• [What this task involves]: From the data below, copy out every line in which the word "computer" occurs.

....

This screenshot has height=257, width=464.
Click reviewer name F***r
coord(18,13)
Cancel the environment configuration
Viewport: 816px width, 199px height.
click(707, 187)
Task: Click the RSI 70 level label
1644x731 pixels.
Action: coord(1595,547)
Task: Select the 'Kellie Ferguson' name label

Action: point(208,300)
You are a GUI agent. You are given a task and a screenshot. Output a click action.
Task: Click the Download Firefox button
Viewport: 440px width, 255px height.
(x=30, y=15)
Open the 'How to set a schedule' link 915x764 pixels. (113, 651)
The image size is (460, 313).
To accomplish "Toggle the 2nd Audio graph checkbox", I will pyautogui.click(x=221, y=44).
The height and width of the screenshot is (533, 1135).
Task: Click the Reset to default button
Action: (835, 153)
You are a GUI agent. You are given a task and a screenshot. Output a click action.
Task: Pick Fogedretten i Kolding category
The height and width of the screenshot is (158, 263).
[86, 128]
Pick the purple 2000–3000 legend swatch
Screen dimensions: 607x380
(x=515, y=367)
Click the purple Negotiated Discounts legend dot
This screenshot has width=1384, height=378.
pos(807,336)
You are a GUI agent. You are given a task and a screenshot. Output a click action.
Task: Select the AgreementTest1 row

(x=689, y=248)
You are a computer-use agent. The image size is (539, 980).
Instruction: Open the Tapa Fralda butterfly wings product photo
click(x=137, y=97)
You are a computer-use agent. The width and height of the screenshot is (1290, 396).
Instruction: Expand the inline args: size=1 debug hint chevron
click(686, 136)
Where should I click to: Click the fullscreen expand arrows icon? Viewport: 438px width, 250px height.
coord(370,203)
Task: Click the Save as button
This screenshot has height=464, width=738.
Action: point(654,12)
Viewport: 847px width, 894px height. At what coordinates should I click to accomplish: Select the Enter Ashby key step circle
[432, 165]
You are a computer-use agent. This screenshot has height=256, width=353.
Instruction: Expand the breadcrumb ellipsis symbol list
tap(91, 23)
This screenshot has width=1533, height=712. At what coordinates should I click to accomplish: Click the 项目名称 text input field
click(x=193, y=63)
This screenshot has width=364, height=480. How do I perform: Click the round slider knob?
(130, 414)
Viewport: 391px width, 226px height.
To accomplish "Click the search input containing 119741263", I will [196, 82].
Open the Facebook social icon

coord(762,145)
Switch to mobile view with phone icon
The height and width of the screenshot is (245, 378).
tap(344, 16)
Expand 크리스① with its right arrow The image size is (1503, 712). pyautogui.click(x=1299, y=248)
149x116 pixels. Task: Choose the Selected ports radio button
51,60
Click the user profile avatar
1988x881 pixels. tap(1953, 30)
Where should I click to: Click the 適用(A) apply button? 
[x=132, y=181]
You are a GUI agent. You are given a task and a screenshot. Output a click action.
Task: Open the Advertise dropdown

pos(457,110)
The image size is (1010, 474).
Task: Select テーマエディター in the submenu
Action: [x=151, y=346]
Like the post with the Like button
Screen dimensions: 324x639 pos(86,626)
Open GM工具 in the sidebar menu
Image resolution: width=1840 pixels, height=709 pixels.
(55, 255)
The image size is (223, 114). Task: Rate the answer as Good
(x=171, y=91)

....

• [Response area]:
You are a computer-use agent. The image size is (539, 980).
You are a computer-use agent. The width and height of the screenshot is (1290, 396).
You are a computer-use agent. This screenshot has height=256, width=353.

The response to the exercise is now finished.